Your singles are fine and also known as art yarn. After more practice you will get it more even and will try hard to get this effect in the future. As others said, ply it and that will balance out the twist. Also, I do let my yarn rest and have taken it off my wheel directly onto a ball winder. I prefer to ply from a center pull ball. Keep practicing. You are doing great!


----------



## MoVikingSheep (Oct 12, 2013)

Hello and thanks again. I have some lace weight merino in a beautiful shade of blue. I don't like it. I got it for a pattern that's beautiful but it has errors in it and the original pattern is a free download but to get the corrections I have to pay. So, I have this webby yarn that I can break with my hands easily. Is this a good choice for plying or do I need something stronger? All the yarn I've spun is in small batches. If I ply it on itself I'll end up with half the yardage. I'd like to find something suitable to ply it with.


----------



## Spark (Aug 16, 2015)

Personally I would want a stronger yarn. A commercial yarn can be used for art yarns such as coils or core spinning. Singles that are over or under spun can still be used. Just have fun and practice. It's the best way to learn. And don't forget to have fun.


----------



## IowaLez (Mar 6, 2006)

MVS,

If you ever come north on i35, I'm just 30 miles north of the MO border, in Osceola, IA, 2 miles off the interstate. I've been spinning for 27 yrs. I have a small Rappard Wee Peggy castle wheel that goes as slow as 2 tpi (twists per inch) (2 turns of the flyer per one full revolution of the drive wheel) up to 5tpi. That is REALLY slow and would be very easy to learn on, and gain more success. You are welcome to come here and spend a couple of days and use my wheel and learn from me, if you ever want to do that. I'm at home 7 days a week, so no matter when you might be going past my town, I'd be here.

Your overspinning depends on whether you are wanting just a single strand yarn, or a 2 ply yarn. I will say that knitting with a single ply yarn often makes the knit garment, swatch, etc, "skew" to one side or the other, depending on if the single is spun Z or S (clockwise or counter clockwise). Your knitting will be straight only with a plyed yarn. 

I'm not sure if calling a singles yarn "balanced" is an accurate term, I don't think a singles yarn is EVER truly "balanced"; a singles yarn that doesn't twist into pigtails on itself when taken off the niddy noddy just means it has less twist in it, period. A balanced yarn is generally a plyed yarn that hangs straight once it's off the niddy noddy and tied in 4 or so places to keep the strands of yarn in the loop form, and the group of strands doesn't want to twist in one direction or the other. 

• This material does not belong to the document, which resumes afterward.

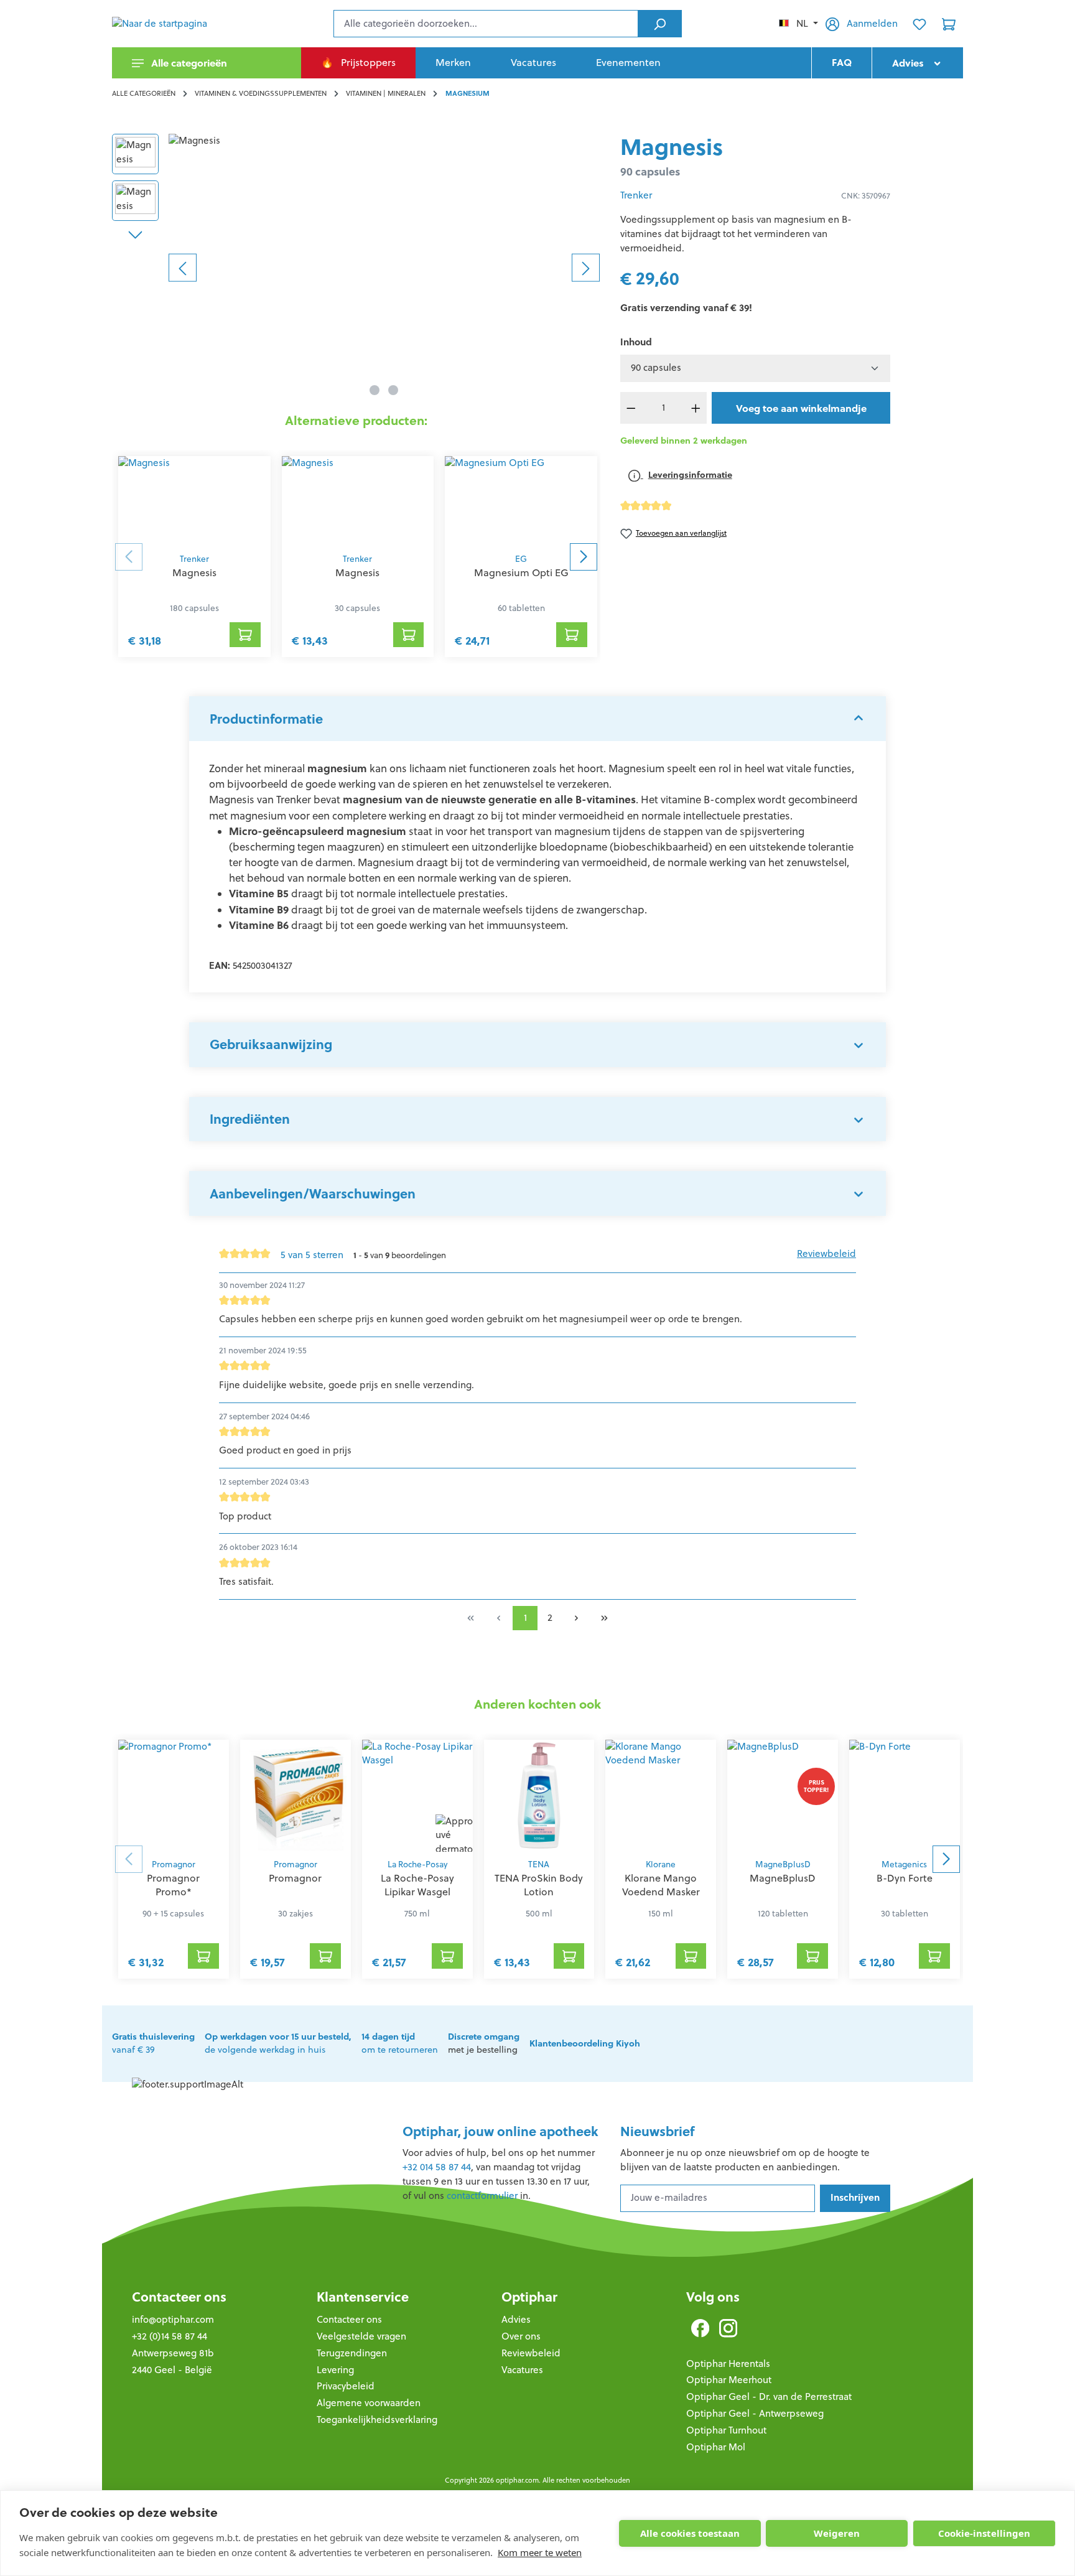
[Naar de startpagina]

Plus, you say you wet/wash the singles before you hang it to dry to "set the twist", and then it hangs straight. Actually, you are just making it straight while wet, and once dry the true twist in it is then "latent". If you knit with it and then wet/wash the finished knitted item, the twist will once again be alive and set free and your knitting will then skew crooked. _A balanced yarn hangs straight and true before it's wetted and hung to dry._

For a balanced plyed yarn, if you spin your singles with, let's say, 10 twists per inch, spun Z, clockwise, when you ply it to the S direction, counter clockwise, a balanced 2 ply yarn would lose 30% of the twist in the singles. 30% is the general amount of twist lost in proper plying. A properly spun singles for plying DOES have too much twist in it. You're seeing pigtails because you're not holding the doubled up singles with tension while it's twisting back on itself. You have to keep the two singles equal in length and taut, to make it ply smoothly with no pigtails, with equal tension on both strands.

I think you're getting slubby singles because you're letting the twist go up too close to your drafting zone, that triangle of unspun fibers right past your fingers before it's got twist in them. You want to do the drafting with no or little twist in the drafting zone, and once the fibers are drafted, THEN you let the tist enter them, but once again, not so far into them that you're drafting zone, once again, has the twist going too far into the unpun triangle of fibers.

Another cause is gripping the fibers too hard in your hand. Loosen your grip, and let the fibers slip through your fingers more, and with that drafting zone clear of twist, you'll get a non-slubby yarn.

Hope this helps!


----------